Hell On (Two) Wheels 18 – Getting Cooler

Hell On (Two) Wheels 18 – Getting Cooler

This probably isn’t the best day to post this blog title, seeing as how Chicago’s going to be hitting the mid-60’s tomorrow afternoon. Oh well.

We’re down to the last “big thing” of the Vulcan build. After finishing up the exhaust and the majority of the rest of the bike (seat included), we realized that the left side of the bike seemed awfully lean compared to the right side. With most of the action taking place on the right, there needed to be something to even it out, so to speak. After some discussion, we settled on the construction of a custom oil cooler that would mount to the lean side of the swing arm. The cooler itself is a long cylindrical cooler with spike-like fins coming off it (to aid in the cooling process). Here’s the best shot we have of it prior to mounting it; it gives you a good idea of the shape.


Now, we wanted to mount it in such a way that air is channeled directly towards the oil cooler, so instead of leaving it out in the open for air to rush over it whatever which way, we’ve devised a system of tubes (much like the internet!) that will funnel air through a bellmouth/velocity stack, directly over the oil cooler. The laminar flow produced by the velocity stack should aid cooling by a bit, rather than letting turbulent air flap about wildly. The above welding shot is us welding mounts to the oil cooler. The shot below is that oil cooler mounted to the inside of the steel tube, with both the inlet and outlet ports visible.


Off that tube, we devised a mounting system that would connect at both the front and rear ends of the oil cooler, helping to keep it stable during the bike’s operation. We also fabricated a “guard rail” of sorts, which is really an aesthetic steel bracing that helps keep the mounts rigid while still maintaining the angles of the swing arm.

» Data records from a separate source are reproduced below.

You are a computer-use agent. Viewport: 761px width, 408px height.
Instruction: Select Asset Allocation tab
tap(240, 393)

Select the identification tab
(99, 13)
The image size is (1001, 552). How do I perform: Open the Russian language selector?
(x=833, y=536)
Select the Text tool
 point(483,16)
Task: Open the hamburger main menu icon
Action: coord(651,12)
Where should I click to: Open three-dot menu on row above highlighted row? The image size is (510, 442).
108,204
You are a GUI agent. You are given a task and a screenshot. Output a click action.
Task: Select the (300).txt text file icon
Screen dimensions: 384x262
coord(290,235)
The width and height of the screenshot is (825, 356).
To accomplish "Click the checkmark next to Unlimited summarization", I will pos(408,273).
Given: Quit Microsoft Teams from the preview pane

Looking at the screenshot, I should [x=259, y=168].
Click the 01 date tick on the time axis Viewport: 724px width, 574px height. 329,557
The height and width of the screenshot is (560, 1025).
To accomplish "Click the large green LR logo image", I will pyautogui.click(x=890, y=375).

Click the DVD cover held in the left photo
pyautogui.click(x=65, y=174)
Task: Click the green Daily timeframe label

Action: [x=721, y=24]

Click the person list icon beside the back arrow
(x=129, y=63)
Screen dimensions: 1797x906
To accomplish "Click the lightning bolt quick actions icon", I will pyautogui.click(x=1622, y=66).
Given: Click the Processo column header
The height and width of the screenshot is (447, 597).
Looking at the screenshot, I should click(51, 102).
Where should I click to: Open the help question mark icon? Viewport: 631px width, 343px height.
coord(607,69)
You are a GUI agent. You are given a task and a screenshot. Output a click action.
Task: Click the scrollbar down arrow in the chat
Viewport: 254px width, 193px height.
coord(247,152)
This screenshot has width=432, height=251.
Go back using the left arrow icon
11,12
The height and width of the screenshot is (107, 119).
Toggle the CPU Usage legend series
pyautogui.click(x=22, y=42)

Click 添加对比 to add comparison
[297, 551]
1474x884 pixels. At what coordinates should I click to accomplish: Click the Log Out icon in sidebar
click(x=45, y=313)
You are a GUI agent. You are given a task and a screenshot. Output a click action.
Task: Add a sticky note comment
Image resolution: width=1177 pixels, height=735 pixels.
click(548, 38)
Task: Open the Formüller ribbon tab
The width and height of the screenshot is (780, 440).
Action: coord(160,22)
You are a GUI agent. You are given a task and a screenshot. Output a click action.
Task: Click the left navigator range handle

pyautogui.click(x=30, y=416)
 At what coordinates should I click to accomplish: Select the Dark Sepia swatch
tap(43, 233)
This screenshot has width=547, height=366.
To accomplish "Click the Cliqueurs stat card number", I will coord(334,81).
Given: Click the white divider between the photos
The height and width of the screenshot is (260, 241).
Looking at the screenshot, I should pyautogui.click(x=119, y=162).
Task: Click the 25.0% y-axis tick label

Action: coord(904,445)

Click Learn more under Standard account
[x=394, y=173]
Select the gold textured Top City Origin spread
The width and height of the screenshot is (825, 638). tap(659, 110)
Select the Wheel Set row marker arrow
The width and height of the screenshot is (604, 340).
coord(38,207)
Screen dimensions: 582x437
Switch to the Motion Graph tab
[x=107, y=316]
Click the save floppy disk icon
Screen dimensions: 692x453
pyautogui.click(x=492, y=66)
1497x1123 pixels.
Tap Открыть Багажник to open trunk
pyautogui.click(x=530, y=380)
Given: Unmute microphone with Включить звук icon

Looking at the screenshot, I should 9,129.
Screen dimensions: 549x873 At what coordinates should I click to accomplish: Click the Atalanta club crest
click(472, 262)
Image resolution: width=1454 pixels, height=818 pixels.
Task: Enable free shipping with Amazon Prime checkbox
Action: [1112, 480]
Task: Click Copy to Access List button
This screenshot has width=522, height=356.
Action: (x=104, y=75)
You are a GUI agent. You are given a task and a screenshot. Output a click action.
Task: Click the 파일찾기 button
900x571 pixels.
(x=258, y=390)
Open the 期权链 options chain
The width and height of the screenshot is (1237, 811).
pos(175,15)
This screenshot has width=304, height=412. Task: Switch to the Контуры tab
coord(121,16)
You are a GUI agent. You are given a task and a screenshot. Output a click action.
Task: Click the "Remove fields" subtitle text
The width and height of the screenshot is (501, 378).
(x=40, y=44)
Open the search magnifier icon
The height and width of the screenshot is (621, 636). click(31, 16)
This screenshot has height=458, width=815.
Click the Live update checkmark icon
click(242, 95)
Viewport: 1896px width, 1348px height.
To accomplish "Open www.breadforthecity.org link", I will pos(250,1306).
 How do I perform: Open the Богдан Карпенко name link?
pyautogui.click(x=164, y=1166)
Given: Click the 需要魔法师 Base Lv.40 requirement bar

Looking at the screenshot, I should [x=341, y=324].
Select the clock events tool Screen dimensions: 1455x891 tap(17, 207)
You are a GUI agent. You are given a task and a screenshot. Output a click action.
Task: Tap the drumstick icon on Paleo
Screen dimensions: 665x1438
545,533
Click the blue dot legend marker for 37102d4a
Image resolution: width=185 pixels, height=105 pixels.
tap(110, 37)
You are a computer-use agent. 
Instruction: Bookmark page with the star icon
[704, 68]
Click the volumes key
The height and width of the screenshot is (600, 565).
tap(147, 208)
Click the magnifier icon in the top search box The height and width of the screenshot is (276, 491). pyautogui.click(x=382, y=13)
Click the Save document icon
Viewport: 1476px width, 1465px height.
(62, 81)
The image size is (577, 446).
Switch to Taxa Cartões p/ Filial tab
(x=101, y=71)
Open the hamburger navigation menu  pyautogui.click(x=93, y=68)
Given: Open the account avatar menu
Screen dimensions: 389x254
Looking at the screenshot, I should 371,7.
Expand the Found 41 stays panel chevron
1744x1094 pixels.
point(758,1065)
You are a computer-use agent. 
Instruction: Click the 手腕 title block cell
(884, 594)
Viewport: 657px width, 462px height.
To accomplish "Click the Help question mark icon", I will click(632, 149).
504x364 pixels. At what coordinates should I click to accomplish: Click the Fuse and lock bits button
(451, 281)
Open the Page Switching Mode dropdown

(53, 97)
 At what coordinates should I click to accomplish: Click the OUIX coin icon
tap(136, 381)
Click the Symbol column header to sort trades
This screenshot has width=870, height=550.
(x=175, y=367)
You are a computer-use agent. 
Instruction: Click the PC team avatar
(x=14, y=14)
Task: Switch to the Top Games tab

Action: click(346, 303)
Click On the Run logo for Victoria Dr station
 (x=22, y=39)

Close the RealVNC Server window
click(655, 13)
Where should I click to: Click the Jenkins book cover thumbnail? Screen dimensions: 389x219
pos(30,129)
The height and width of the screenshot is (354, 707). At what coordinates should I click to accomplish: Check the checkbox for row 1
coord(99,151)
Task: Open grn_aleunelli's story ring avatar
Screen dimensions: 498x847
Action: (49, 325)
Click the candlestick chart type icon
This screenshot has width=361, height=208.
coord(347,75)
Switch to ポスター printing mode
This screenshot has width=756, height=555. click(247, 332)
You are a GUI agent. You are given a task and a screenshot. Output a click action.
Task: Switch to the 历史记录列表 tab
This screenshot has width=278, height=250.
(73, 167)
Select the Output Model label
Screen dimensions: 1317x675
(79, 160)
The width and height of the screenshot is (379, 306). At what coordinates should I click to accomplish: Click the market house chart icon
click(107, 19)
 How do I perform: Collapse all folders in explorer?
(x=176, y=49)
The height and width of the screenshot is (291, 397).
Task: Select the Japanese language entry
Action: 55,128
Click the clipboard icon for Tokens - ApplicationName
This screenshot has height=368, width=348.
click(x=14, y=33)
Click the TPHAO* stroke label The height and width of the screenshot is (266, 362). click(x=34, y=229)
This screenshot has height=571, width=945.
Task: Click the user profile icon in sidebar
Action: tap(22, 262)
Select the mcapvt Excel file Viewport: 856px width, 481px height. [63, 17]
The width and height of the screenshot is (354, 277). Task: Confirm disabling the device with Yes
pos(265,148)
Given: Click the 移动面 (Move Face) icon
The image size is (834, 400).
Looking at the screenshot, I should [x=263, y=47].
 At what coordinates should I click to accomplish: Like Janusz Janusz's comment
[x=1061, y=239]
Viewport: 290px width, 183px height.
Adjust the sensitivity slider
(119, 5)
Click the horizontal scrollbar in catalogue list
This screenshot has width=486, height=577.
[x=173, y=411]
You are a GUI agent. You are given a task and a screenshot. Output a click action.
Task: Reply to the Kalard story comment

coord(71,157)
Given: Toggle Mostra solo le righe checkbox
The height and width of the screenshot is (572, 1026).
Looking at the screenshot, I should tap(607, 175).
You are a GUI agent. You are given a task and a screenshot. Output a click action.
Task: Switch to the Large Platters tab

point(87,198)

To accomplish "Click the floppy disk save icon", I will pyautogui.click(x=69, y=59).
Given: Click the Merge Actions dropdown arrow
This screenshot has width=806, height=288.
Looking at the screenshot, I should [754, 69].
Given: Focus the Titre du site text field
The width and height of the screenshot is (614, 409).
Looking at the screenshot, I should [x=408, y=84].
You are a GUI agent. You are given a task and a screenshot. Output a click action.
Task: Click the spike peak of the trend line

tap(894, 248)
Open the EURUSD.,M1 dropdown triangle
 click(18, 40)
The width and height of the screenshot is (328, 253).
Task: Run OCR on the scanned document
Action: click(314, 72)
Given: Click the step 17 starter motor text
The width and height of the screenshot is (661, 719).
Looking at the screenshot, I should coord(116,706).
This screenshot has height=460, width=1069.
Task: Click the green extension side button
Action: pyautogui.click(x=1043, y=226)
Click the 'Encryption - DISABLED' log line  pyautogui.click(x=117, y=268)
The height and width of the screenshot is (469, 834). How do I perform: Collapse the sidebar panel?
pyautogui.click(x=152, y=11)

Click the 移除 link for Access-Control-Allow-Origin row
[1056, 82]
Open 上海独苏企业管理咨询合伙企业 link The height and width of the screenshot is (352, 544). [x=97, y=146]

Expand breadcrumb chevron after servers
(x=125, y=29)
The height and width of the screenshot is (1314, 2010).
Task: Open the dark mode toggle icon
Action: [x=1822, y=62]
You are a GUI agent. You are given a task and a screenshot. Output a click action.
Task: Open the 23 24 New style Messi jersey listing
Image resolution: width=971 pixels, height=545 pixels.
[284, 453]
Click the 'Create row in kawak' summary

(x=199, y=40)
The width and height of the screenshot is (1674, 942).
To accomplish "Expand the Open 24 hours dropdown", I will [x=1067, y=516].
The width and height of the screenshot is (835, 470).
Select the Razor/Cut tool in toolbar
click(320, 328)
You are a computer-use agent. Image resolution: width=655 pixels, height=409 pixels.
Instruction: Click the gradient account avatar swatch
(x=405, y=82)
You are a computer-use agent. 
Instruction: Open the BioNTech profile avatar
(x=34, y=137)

Now, you might be saying, “How exactly does that mount to the bike?” Well, let’s tell you. We created two brackets that are bent specifically to form themselves around the swing arm, held in place with screws. There would be a larger one in the rear (as it holds the brunt of the weight), and a smaller one up front. We’ve lined the two up close together to make it easier to shoot.


The cooler itself will bolt directly through these brackets and into the actual swing arm itself, allowing for a solid connection that won’t be subject to movement during operation. By fashioning a set of mounts and welding them directly to the bracket, the bolts will go through the oil cooler’s mount and directly into the bike’s frame.


Finally, we had one more piece to connect to the oil cooler tubing. Instead of letting the air leave after floating over the cooler, we decided to put it to additional use. With the help of a piece of steel piping angled towards the bike’s rear brake rotor/chain sprocket, the air will also help to keep the rotor cool under any sort of heavy braking. More often than not, a motorcyclist will have to make some sort of evasive maneuver to avoid an otherwise oblivious driver, so in that event, it’s never bad to have as much air flowing over the brakes as possible.


And that’s all she wrote — well, sort of.


We’re currently polishing the bellmouth in order to get it ready for installation, and the entire cooler assembly will be painted alongside the myriad other parts heading for the booth. Along with that, if you notice the last two pictures above, the oil lines are connected to both the inlet and outlet. Where are they going, and what will they connect to? That’s the question we’ll be answering in the next installment of Hell On (Two) Wheels. Until then, have a great weekend! If you’re in Chicago, enjoy this last bout of autumnal warmth while you can!